These treaties required the Dene and Metis to “cede, release, surrender and yield … their rights, title, privileges … for $5 a year, for some bullets and fishnets”, a baffling exchange. The exploitation has continued in various forms ever since. Part of what makes Sacco’s portrayal so masterful is his proficiency as a journalist; he uses the real words of Dene citizens to tell their stories, augmenting them with his extraordinary artistic insight. Here the visual format of graphic reportage helps, because it enables Sacco to introduce himself to the reader in a more direct and compelling way than prose text might allow.

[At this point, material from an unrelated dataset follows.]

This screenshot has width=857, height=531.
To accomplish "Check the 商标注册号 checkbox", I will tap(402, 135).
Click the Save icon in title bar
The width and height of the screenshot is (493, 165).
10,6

He does so with humility, depicting as an outsider, with limited knowledge who is entering a new subject area about which he himself hopes to learn as well as educate his readers.
3. Lupus (2020)
Publisher: Top Shelf Productions
Though never been released in English before, Lupus is actually Swiss cartoonist Frederik Peeters’ first work after his sensational Blue Pills, a memoir about his HIV positive partner and her son. The book is an interplanetary sci fi epic woven around its eponymous character, Lupus Lablennorre. Like a cosmic Odysseus, he wanders from planet to planet, haunted by his past. It starts as a drug-fuelled fishing trip with his old pal, Tony. However, it’s their encounter with Sanaa, a beautiful runaway, that changes the tone of the trip. When tragedy strikes, they’re forced to flee to new worlds, each offering many ways to disappear. But Lupus gradually discovers that the umbilical chords of friendship, love, and family are not severed so easily. Peeters’ smudgy expressive black and white brushwork gives the story a dreamy, intimate feeling. In this sweeping work, Peeters shows that he has a great vision for the contemplative and intellectual aspects of storytelling that science fiction offers, in contrast to the action-oriented products that dominate the genre in our popular culture.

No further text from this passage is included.